As the evening had turned into the night and it was still some two hour drive back to Turku we started to consider leaving. First we had to hunt Timo down to thank him one final time, but the man was nowhere to be seen. Eventually we spotted him and he courteously invited us to the backstage to meet Laibach. If we wanted. It was not such a huge deal to Tero or me, but I knew Arren just might want to take the offer and I scouted him up. Turns out I was right and we did go to see the band briefly.

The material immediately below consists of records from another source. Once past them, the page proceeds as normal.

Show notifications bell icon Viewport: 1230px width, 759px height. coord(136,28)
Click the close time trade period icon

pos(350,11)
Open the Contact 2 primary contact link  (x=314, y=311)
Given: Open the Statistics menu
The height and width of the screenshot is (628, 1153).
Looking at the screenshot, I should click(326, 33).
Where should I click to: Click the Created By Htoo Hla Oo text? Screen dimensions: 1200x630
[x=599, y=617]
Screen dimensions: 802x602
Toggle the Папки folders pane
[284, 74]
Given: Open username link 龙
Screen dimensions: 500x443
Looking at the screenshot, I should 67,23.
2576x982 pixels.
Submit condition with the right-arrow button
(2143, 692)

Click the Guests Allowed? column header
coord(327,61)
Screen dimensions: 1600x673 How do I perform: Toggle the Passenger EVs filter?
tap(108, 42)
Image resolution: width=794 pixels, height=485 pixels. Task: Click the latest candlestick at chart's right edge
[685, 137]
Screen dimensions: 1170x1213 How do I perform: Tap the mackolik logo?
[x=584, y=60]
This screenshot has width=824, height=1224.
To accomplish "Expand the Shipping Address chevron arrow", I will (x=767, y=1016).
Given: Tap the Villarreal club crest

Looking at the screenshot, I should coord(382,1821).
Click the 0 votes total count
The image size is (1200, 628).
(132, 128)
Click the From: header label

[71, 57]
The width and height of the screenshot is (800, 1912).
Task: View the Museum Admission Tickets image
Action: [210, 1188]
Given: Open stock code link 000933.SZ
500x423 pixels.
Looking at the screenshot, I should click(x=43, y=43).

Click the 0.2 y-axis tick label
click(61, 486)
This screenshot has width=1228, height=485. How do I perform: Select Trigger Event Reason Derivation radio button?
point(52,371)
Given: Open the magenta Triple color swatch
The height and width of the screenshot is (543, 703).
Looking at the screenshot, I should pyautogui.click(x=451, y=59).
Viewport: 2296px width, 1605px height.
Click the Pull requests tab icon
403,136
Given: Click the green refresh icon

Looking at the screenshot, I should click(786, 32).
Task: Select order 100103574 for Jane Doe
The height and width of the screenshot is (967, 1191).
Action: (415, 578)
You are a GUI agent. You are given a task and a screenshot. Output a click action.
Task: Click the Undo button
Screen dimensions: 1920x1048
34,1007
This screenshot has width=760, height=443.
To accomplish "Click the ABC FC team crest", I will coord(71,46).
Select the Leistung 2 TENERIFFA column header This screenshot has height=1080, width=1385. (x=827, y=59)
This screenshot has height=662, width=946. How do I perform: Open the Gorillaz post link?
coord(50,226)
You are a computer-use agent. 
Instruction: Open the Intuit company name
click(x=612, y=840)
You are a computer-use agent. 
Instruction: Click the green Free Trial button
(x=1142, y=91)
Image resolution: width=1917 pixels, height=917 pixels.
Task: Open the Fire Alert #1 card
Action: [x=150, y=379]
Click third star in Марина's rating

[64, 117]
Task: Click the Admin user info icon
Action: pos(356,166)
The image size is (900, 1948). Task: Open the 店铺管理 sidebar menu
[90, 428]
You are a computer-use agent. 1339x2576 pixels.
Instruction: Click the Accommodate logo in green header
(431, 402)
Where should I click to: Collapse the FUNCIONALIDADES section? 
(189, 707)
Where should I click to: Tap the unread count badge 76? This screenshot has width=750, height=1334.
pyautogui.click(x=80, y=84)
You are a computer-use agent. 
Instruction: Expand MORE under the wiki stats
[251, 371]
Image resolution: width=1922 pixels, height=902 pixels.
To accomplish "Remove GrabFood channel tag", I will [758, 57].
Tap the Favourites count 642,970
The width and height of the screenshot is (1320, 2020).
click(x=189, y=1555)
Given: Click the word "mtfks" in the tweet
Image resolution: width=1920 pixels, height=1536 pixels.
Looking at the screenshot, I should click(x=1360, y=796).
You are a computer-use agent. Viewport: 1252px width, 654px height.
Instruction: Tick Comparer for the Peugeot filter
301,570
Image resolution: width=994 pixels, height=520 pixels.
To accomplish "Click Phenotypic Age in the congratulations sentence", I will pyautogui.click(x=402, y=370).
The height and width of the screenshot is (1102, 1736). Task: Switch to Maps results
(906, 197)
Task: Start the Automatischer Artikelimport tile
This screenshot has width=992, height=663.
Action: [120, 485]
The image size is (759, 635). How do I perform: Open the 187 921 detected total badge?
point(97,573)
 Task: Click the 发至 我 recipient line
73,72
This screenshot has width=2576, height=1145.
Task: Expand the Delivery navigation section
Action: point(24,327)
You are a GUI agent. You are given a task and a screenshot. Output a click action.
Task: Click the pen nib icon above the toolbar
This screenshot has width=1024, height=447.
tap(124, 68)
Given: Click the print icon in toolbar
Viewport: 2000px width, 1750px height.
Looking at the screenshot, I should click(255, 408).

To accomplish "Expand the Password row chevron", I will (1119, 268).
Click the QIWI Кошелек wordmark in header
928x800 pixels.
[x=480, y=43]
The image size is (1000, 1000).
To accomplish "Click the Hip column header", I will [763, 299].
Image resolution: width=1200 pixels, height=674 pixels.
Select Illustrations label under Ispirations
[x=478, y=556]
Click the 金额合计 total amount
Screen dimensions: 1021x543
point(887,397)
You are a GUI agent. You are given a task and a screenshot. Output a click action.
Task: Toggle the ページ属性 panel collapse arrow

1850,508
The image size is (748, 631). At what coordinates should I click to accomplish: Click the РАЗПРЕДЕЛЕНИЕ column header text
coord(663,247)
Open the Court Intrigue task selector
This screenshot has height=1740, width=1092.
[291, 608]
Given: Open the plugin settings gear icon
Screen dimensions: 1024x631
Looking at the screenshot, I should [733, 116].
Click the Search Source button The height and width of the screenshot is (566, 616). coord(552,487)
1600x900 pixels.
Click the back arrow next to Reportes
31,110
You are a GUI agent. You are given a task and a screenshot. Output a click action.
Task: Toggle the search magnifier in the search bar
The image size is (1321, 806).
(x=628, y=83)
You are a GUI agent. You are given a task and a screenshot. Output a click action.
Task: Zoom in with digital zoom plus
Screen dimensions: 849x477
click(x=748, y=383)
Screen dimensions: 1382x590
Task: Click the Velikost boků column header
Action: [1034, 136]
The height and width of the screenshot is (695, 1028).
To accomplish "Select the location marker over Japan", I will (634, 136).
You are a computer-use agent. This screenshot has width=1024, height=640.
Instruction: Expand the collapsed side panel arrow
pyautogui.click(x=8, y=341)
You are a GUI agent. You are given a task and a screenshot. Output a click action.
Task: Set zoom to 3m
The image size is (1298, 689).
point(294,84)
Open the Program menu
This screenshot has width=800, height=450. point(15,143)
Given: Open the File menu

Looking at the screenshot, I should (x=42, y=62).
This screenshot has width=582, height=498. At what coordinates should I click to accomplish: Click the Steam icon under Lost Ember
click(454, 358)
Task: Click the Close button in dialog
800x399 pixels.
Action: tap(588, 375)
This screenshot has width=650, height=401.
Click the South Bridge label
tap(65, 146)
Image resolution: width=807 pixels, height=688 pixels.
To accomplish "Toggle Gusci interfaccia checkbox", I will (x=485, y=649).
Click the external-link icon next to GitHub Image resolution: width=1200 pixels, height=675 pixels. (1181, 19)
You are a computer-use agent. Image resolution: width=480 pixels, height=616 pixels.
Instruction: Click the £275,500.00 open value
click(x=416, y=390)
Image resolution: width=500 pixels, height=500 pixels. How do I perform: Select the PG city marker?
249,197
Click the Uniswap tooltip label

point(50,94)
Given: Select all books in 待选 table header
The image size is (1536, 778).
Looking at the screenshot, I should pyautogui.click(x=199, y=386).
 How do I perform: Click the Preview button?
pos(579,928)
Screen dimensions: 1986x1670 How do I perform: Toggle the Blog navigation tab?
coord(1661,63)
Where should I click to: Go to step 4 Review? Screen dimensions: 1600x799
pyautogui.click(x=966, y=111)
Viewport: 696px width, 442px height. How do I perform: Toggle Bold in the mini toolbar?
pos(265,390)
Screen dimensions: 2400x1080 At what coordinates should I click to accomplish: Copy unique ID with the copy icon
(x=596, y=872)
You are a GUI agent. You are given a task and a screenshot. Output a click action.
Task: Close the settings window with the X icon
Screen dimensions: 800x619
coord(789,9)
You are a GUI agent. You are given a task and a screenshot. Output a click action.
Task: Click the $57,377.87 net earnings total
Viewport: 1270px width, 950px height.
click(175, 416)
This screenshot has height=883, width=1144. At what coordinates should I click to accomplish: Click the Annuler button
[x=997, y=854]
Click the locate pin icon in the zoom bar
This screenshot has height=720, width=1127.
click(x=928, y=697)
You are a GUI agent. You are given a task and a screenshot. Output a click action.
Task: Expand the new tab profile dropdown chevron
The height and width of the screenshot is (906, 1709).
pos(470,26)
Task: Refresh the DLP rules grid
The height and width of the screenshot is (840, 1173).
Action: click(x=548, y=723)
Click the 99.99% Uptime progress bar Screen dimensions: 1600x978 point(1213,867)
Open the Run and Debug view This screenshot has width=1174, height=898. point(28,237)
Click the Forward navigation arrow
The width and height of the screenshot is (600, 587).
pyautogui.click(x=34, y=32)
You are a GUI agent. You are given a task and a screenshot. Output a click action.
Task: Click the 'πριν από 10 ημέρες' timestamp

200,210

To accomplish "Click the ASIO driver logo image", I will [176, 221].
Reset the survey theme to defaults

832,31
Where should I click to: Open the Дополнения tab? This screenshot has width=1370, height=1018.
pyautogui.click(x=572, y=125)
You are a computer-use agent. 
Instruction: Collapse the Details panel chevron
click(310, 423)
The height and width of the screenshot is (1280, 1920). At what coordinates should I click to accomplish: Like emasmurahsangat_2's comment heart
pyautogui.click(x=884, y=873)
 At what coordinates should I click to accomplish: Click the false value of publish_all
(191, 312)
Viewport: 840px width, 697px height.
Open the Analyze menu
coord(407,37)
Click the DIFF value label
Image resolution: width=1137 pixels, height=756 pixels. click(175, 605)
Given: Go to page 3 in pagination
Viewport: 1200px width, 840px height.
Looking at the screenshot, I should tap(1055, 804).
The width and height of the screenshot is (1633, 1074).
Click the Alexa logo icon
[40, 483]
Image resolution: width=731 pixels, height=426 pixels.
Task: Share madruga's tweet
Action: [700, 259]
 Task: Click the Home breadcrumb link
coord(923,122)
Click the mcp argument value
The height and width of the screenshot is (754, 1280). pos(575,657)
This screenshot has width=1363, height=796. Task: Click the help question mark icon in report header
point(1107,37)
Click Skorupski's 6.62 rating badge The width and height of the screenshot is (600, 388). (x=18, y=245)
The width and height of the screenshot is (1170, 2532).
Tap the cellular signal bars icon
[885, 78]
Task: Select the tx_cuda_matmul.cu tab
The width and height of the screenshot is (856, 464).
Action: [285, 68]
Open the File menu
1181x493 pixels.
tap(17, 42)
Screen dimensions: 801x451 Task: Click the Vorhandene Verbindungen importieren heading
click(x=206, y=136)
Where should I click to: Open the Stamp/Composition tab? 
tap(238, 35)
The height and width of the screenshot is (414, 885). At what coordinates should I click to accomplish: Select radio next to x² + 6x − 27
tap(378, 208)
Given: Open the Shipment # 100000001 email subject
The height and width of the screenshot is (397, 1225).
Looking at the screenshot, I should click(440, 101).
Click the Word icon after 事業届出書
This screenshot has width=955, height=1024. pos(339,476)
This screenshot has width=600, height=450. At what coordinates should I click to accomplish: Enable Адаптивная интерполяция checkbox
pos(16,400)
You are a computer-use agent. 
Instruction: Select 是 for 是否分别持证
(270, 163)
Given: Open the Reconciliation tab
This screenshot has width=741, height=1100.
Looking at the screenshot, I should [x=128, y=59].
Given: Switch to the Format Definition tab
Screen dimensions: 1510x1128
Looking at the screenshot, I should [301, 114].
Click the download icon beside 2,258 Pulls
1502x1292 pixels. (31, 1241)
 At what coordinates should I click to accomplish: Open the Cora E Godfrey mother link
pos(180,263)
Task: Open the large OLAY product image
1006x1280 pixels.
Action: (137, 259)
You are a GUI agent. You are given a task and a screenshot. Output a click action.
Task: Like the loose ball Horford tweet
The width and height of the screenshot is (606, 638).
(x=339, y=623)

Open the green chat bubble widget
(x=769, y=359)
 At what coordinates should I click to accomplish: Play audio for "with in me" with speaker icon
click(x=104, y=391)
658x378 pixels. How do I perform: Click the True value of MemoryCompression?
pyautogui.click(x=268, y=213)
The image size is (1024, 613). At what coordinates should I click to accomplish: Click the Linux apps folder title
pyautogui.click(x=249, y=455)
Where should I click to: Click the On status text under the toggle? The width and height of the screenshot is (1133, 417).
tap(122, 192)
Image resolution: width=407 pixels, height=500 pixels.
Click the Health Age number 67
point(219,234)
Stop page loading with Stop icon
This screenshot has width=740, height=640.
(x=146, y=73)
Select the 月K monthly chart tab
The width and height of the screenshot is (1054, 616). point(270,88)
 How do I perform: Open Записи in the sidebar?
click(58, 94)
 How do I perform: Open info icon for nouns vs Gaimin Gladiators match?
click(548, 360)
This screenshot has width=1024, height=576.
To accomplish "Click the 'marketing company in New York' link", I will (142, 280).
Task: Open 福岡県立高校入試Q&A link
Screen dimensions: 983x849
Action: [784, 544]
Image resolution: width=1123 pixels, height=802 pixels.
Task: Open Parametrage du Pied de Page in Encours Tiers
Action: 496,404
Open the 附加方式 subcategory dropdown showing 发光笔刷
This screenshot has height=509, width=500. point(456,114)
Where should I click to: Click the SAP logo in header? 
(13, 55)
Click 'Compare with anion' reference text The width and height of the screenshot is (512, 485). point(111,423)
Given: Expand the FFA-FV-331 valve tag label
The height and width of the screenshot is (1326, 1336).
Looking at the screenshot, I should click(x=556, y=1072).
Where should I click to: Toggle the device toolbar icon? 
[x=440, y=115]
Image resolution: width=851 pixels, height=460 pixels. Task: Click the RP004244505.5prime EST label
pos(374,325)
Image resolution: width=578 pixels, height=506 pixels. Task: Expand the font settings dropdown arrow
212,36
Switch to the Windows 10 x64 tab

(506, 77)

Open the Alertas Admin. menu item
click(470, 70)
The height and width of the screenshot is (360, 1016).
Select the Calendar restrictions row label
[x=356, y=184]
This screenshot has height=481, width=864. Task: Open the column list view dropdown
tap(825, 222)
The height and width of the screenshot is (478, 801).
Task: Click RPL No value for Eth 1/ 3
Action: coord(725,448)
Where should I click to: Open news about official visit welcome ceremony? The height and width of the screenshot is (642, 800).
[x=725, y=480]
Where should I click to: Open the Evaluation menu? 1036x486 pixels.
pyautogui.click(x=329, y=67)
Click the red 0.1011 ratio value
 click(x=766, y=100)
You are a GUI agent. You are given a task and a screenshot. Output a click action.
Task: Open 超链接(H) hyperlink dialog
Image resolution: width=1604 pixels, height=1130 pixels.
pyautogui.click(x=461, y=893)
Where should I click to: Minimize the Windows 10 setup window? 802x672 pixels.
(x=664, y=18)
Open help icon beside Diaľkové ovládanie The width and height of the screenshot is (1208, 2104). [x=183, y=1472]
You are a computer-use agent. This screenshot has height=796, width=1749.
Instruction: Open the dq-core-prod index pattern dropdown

I also ran to Samuli Torssonen, the man behind the special effects, and said to him he did good work. The look on his face told quite clearly that he had no idea whatsoever who I was and why I was addressing him by the first name. And really, he had no reason to recognize me. But, he might remember me, at least if reminded. Back in the late 90’s when I was the editor-in-chief of Finland’s oldest SF fanzine Spin I learned of Star Wreck movies. It was well before it became evident that In the Pirkinning would stretch into the next millennium. It was possible to order, for money, the cds with all the Star Wrecks so far, but I went and asked for them for free since I’d write about them in Spin. Samuli sent me the movies. And I didn’t write about them.Back then, and even now, I tend to take on projects I eventually don’t finish. Can’t finish. It’s not laziness, it’s like all of my strength vanishes when I even think about doing the thing and it leads only to not doing it. Try as I may, even if the task is really simple and takes just half an hour, it can paralyze me for months whenever I even think about it. Writing a review of Star Wrecks fell into that trap. So, after something like thirteen, fourteen years, sorry about breaking my promise, Samuli. It was me, the bald guy you had no reason to recognize.
All in all, it was a huge blast. The stars, the crew, the people, the band. I wore a suit like protocol demanded, I even had a tie. Not a black one but one with skulls on it. Orange, purple and ocean blue skulls, the tie I wore when I graduated from high school. I played the part of a well dressed man, acted like a doofus forgetting basic vocabulary whenever I was closer than three meters from anyone in a film and enjoyed it all immensely. Thank you Timo, thank you Tero, your party rocked! And also thanks to the other Tero for driving my carcass from Turku and back. Thank you Arren for sharing the evening with me. Thank you gorgeous ladies from Varusteleka for all the spiked chocolate you doled out to a caffeine junkie. And apologies if what I said to someone made no sense. Take my word, it sounded better in my head. Smiles all around! I’d say hugs, but I’m not drunk any more.
This is the third trooper from the right, signing out.